5.  Dalam surat Direktur Jenderal Administrasi Hukum Umum, Departemen Hukum dan Hak Asasi Manusia 
    Nomor XXX tanggal 28 Pebruari 2005 ditegaskan bahwa PT XYZ setelah dicabut ijin usahanya masih 
    diperlakukan sama dengan bank umum yang tunduk pada peraturan perundang-undangan di bidang 
    perbankan serta peraturan lainnya dengan status Bank Dalam Likuidasi dan bukan merupakan 
    perusahaan biasa (dalam likuidasi).

## Cuplikan Data
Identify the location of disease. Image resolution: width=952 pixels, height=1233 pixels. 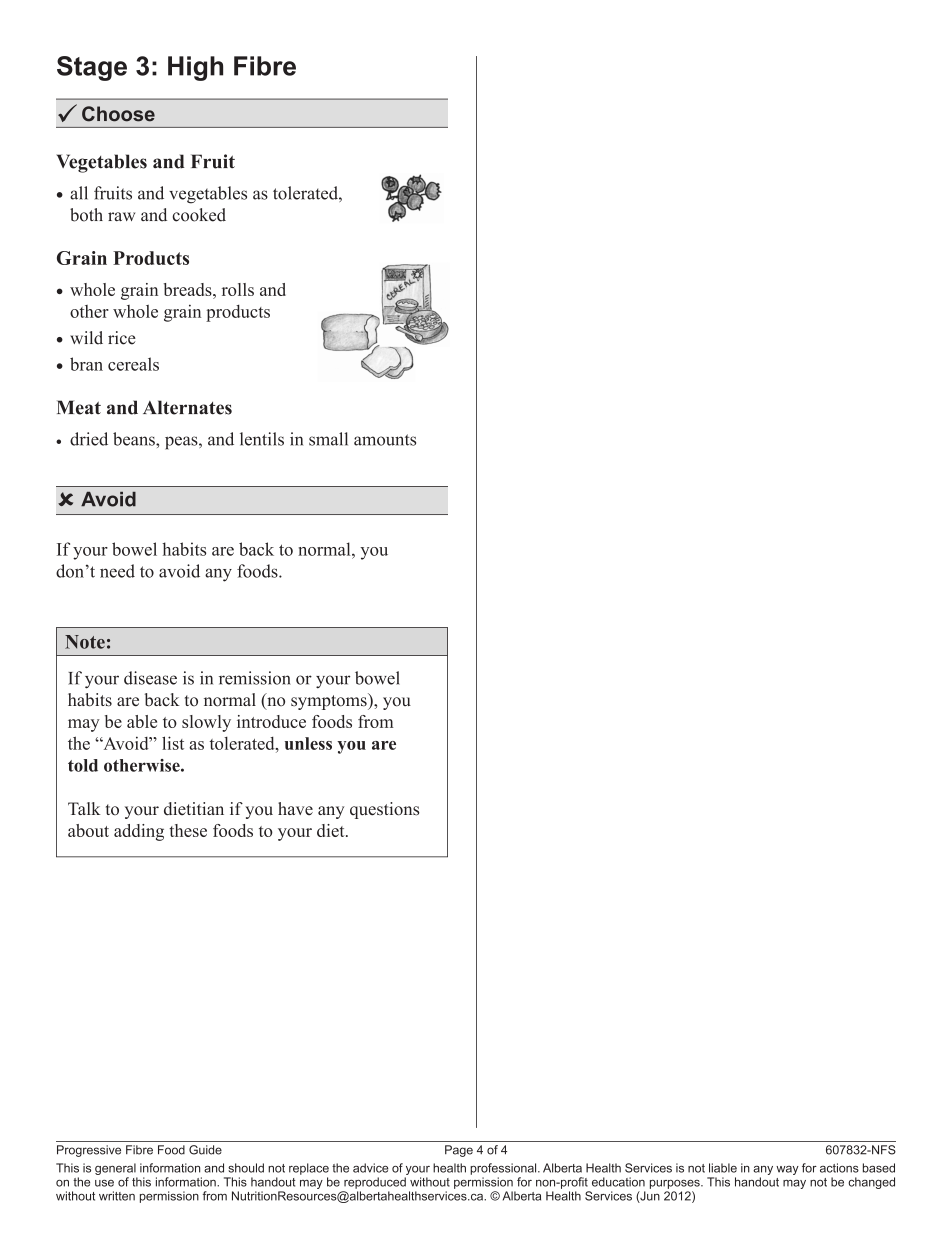
(150, 678).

## Tujuan Tugas
Tolong sebutkan status yang disandang PT XYZ setelah izin usahanya dicabut, menurut kutipan teks.

## Jawaban Latihan
Bank Dalam Likuidasi.